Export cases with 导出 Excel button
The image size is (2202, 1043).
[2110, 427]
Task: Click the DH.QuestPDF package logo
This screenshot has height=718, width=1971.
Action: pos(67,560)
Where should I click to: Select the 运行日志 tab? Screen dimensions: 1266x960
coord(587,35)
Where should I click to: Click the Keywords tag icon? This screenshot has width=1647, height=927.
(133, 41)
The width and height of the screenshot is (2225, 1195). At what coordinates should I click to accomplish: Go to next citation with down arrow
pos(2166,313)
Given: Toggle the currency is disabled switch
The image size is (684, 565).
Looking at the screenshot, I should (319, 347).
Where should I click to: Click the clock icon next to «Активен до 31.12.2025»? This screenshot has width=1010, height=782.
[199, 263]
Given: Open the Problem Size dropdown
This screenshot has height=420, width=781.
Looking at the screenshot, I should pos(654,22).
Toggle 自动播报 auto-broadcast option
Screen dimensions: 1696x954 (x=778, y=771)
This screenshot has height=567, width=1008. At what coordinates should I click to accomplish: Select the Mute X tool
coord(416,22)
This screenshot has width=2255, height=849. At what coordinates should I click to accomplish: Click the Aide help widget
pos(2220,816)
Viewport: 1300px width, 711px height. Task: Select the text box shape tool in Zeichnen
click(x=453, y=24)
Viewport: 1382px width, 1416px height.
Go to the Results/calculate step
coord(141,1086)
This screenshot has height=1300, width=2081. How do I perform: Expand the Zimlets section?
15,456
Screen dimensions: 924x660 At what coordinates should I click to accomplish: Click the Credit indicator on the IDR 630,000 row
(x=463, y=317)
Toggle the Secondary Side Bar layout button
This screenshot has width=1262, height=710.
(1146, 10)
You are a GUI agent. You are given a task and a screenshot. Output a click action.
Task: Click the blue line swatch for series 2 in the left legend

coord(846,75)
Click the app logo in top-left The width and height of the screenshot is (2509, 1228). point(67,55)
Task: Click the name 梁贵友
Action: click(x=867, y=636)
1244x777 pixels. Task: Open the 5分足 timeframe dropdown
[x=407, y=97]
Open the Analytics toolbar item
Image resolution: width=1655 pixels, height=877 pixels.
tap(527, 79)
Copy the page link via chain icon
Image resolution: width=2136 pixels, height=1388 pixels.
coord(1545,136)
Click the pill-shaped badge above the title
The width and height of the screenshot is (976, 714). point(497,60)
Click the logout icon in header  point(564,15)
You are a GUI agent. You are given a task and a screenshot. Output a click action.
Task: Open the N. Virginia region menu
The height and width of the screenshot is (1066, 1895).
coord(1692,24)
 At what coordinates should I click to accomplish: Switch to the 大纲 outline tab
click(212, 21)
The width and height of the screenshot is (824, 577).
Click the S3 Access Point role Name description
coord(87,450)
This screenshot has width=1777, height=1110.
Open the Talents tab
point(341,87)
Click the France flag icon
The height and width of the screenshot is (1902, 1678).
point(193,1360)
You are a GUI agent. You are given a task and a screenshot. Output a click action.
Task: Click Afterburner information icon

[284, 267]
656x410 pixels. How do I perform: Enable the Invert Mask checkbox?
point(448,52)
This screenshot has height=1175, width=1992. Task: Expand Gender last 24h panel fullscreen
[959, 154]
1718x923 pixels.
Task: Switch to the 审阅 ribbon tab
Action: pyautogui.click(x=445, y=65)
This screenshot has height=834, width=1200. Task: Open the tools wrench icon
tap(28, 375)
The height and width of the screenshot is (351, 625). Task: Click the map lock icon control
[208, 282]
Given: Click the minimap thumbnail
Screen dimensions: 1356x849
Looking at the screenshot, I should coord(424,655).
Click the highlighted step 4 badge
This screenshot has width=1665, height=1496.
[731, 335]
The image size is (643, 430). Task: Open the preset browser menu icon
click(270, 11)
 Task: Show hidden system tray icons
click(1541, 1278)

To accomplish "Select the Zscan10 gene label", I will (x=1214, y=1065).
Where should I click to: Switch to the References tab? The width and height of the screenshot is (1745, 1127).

EXERCISE DIRECTIONS:
Transcribe every record above word for word.

TASK ANSWER:
Export cases with 导出 Excel button
The image size is (2202, 1043).
[2110, 427]
Task: Click the DH.QuestPDF package logo
This screenshot has height=718, width=1971.
Action: pos(67,560)
Where should I click to: Select the 运行日志 tab? Screen dimensions: 1266x960
coord(587,35)
Where should I click to: Click the Keywords tag icon? This screenshot has width=1647, height=927.
(133, 41)
The width and height of the screenshot is (2225, 1195). At what coordinates should I click to accomplish: Go to next citation with down arrow
pos(2166,313)
Given: Toggle the currency is disabled switch
The image size is (684, 565).
Looking at the screenshot, I should (319, 347).
Where should I click to: Click the clock icon next to «Активен до 31.12.2025»? This screenshot has width=1010, height=782.
[199, 263]
Given: Open the Problem Size dropdown
This screenshot has height=420, width=781.
Looking at the screenshot, I should pos(654,22).
Toggle 自动播报 auto-broadcast option
Screen dimensions: 1696x954 (x=778, y=771)
This screenshot has height=567, width=1008. At what coordinates should I click to accomplish: Select the Mute X tool
coord(416,22)
This screenshot has width=2255, height=849. At what coordinates should I click to accomplish: Click the Aide help widget
pos(2220,816)
Viewport: 1300px width, 711px height. Task: Select the text box shape tool in Zeichnen
click(x=453, y=24)
Viewport: 1382px width, 1416px height.
Go to the Results/calculate step
coord(141,1086)
This screenshot has height=1300, width=2081. How do I perform: Expand the Zimlets section?
15,456
Screen dimensions: 924x660 At what coordinates should I click to accomplish: Click the Credit indicator on the IDR 630,000 row
(x=463, y=317)
Toggle the Secondary Side Bar layout button
This screenshot has width=1262, height=710.
(1146, 10)
You are a GUI agent. You are given a task and a screenshot. Output a click action.
Task: Click the blue line swatch for series 2 in the left legend

coord(846,75)
Click the app logo in top-left The width and height of the screenshot is (2509, 1228). point(67,55)
Task: Click the name 梁贵友
Action: click(x=867, y=636)
1244x777 pixels. Task: Open the 5分足 timeframe dropdown
[x=407, y=97]
Open the Analytics toolbar item
Image resolution: width=1655 pixels, height=877 pixels.
tap(527, 79)
Copy the page link via chain icon
Image resolution: width=2136 pixels, height=1388 pixels.
coord(1545,136)
Click the pill-shaped badge above the title
The width and height of the screenshot is (976, 714). point(497,60)
Click the logout icon in header  point(564,15)
You are a GUI agent. You are given a task and a screenshot. Output a click action.
Task: Open the N. Virginia region menu
The height and width of the screenshot is (1066, 1895).
coord(1692,24)
 At what coordinates should I click to accomplish: Switch to the 大纲 outline tab
click(212, 21)
The width and height of the screenshot is (824, 577).
Click the S3 Access Point role Name description
coord(87,450)
This screenshot has width=1777, height=1110.
Open the Talents tab
point(341,87)
Click the France flag icon
The height and width of the screenshot is (1902, 1678).
point(193,1360)
You are a GUI agent. You are given a task and a screenshot. Output a click action.
Task: Click Afterburner information icon

[284, 267]
656x410 pixels. How do I perform: Enable the Invert Mask checkbox?
point(448,52)
This screenshot has height=1175, width=1992. Task: Expand Gender last 24h panel fullscreen
[959, 154]
1718x923 pixels.
Task: Switch to the 审阅 ribbon tab
Action: pyautogui.click(x=445, y=65)
This screenshot has height=834, width=1200. Task: Open the tools wrench icon
tap(28, 375)
The height and width of the screenshot is (351, 625). Task: Click the map lock icon control
[208, 282]
Given: Click the minimap thumbnail
Screen dimensions: 1356x849
Looking at the screenshot, I should coord(424,655).
Click the highlighted step 4 badge
This screenshot has width=1665, height=1496.
[731, 335]
The image size is (643, 430). Task: Open the preset browser menu icon
click(270, 11)
 Task: Show hidden system tray icons
click(1541, 1278)

To accomplish "Select the Zscan10 gene label", I will (x=1214, y=1065).
Where should I click to: Switch to the References tab? The width and height of the screenshot is (1745, 1127).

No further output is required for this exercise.